# RAG-Debugger - Getting Started Tutorial

In this notebook, we showcase how to use the [RAG-Debugger](https://rag.lastmileai.dev/) to optimize your RAG pipelines. We will evaluate a demo RAG pipeline, which enables question-answering over [Paul Graham's essays](https://www.paulgraham.com/worked.html) using `gpt-3.5-turbo`.

Check out our [Cookbook](https://github.com/lastmile-ai/eval-cookbook/tree/main) for more examples and tutorials.

## Notebook Outline
* [Step 1: Install and Setup](#install)
* [Step 2: Build and Trace RAG System](#trace)
  * [Download Data](#download_data)
  * [Trace Ingestion Pipeline](#trace_ingestion)
  * [Trace Query Pipeline](#trace_query)
  * [Access Raw Traces](#access_data)
  * [View Traces in RAG Debugger UI](#view_ui)
* [Step 3: Debug and Optimize your RAG System](#debug)
  * [Measure and Evaluate Performance](#measure)
  * [View Results in RAG Debugger UI](#identify)

<a name="install"></a>
## Step 1: Install and Setup

To begin, we need to install the required packages.

In [None]:
!pip install chromadb
!pip install lastmile-eval --upgrade
!pip install jsonref

Import all modules used in this tutorial.

In [1]:
import chromadb
import pandas as pd
import openai

from dataclasses import asdict
from lastmile_eval.rag.debugger.api import (
    LastMileTracer,
    Node,
    RetrievedNode,
)
from lastmile_eval.rag.debugger.tracing import (
    get_lastmile_tracer,
    list_ingestion_trace_events,
    get_latest_ingestion_trace_id,
    get_trace_data,
)
from lastmile_eval.rag.debugger.common.types import RagFlowType
from functools import partial
from lastmile_eval.rag.debugger.api.evaluation import (
    run_and_evaluate,
)

  from .autonotebook import tqdm as notebook_tqdm


You need the following API tokens/keys:
1. **LastMile AI API Token:** Get from the [Settings page](https://lastmileai.dev/settings?page=tokens) after creating a free LastMile AI account.
2. **OpenAI API Key:** Create from the [API Keys page](https://platform.openai.com/account/api-keys).

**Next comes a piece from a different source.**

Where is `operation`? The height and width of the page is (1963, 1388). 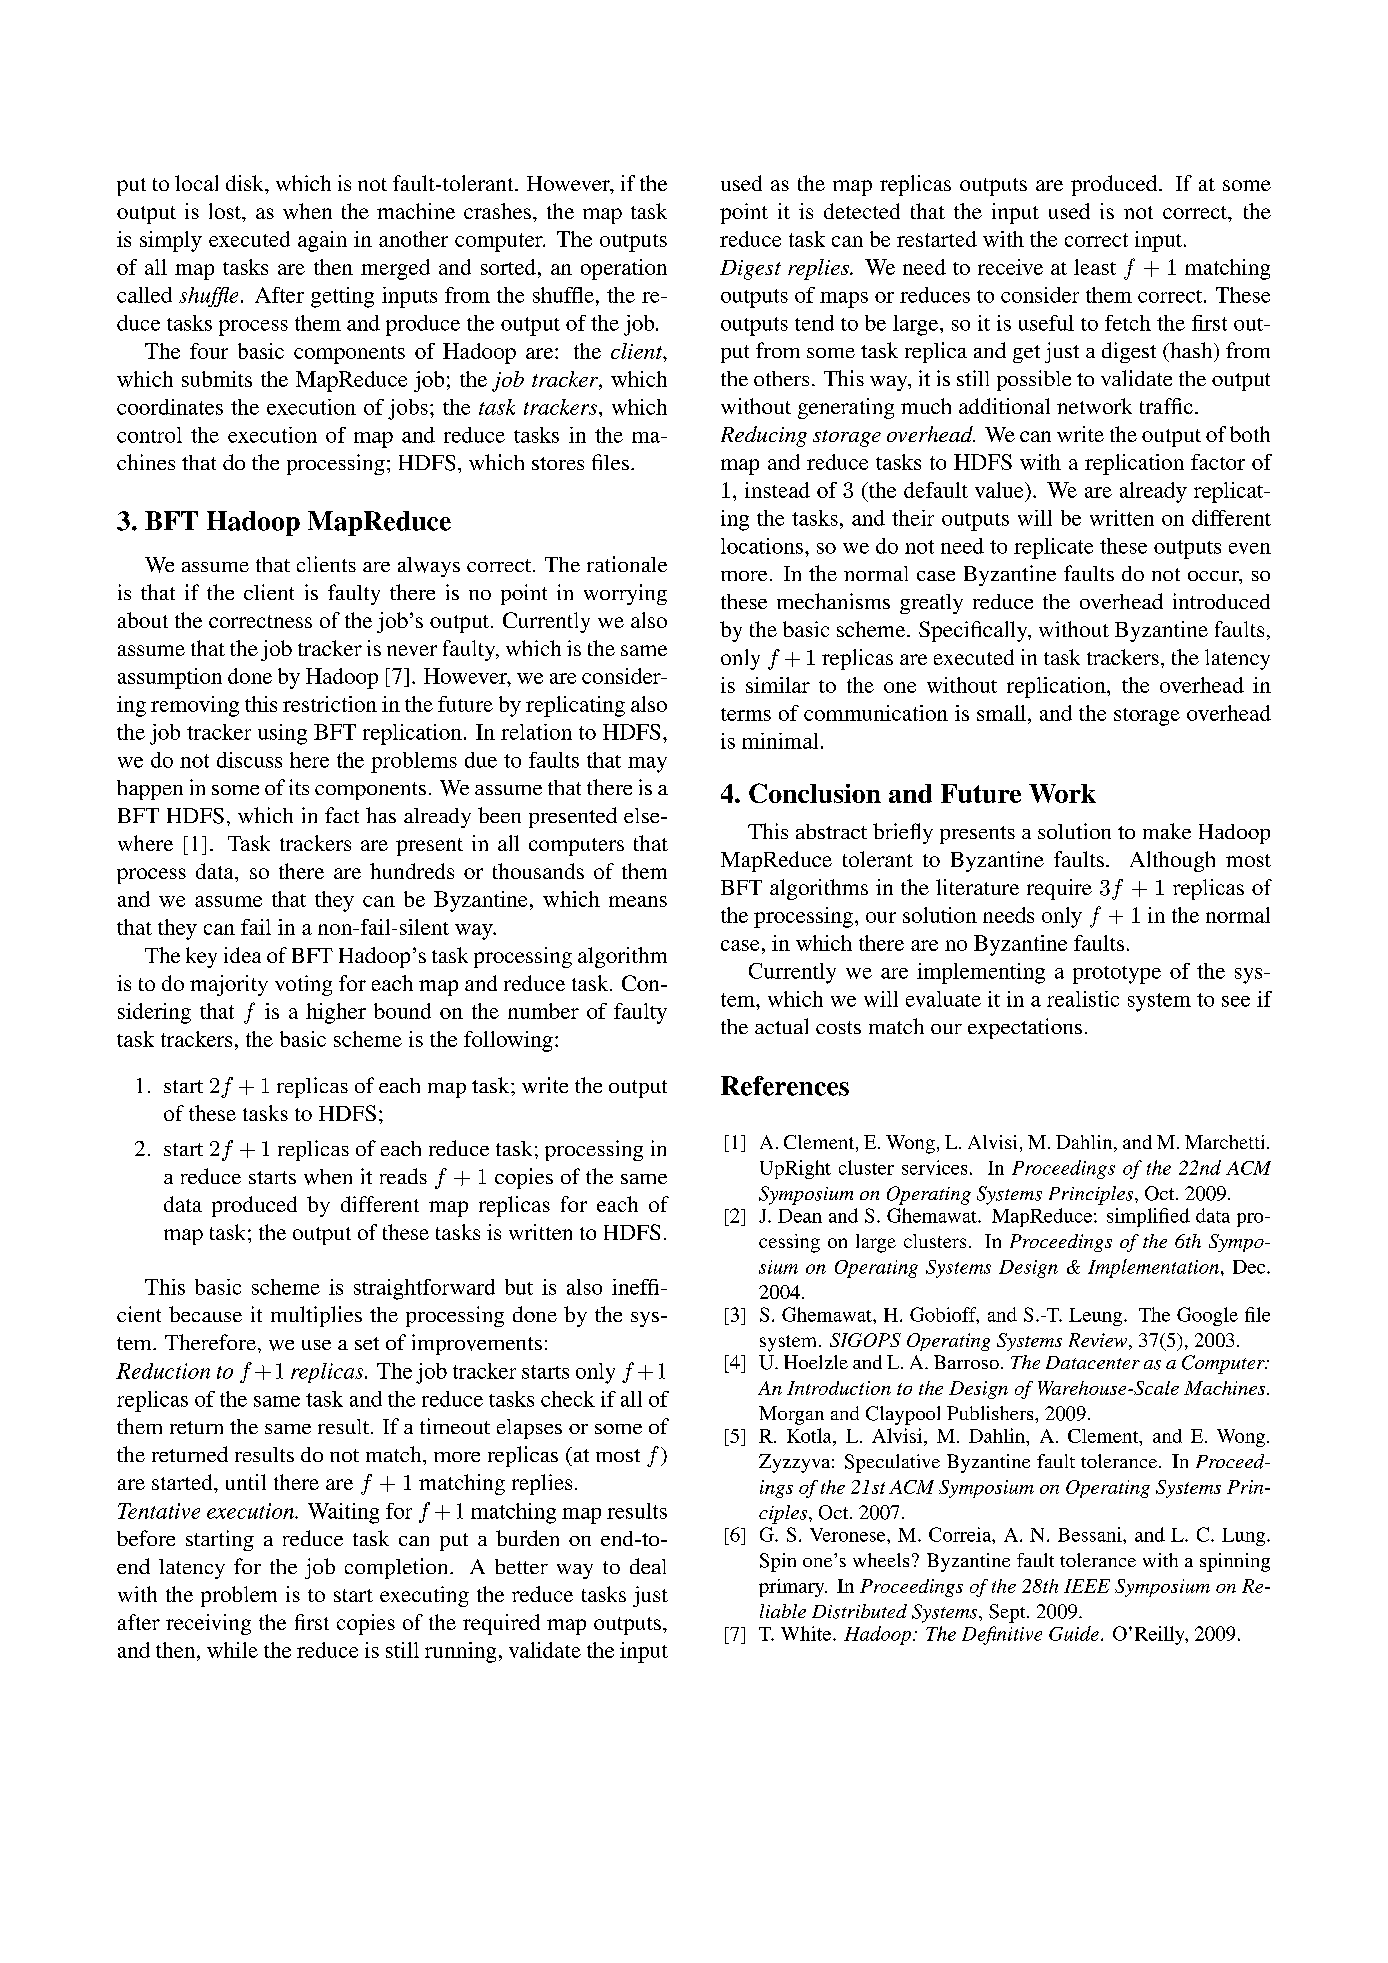
operation is located at coordinates (624, 269).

Setup your keys using one of the following methods:

* **Google Colab:** Add secrets `OPENAI_API_KEY` and `LASTMILE_API_TOKEN` in "Secrets Manager" (lock icon on left).
* **Local Notebook:** Create a `.env` file and add a line for each key (ex. `LASTMILE_API_TOKEN=your-api-token`).

Run the code cell below after setting the keys. Avoid inputting keys directly in the notebook.

In [2]:
import os

try:
    # If running on Google Colab, use userdata to securely input keys
    from google.colab import userdata
    OPENAI_API_KEY = userdata.get('OPENAI_API_KEY')
    LASTMILE_API_TOKEN = userdata.get('LASTMILE_API_TOKEN')
except ModuleNotFoundError:
    # If running locally, load keys from .env file
    from dotenv import load_dotenv
    load_dotenv()
    OPENAI_API_KEY = os.getenv('OPENAI_API_KEY')
    LASTMILE_API_TOKEN = os.getenv('LASTMILE_API_TOKEN')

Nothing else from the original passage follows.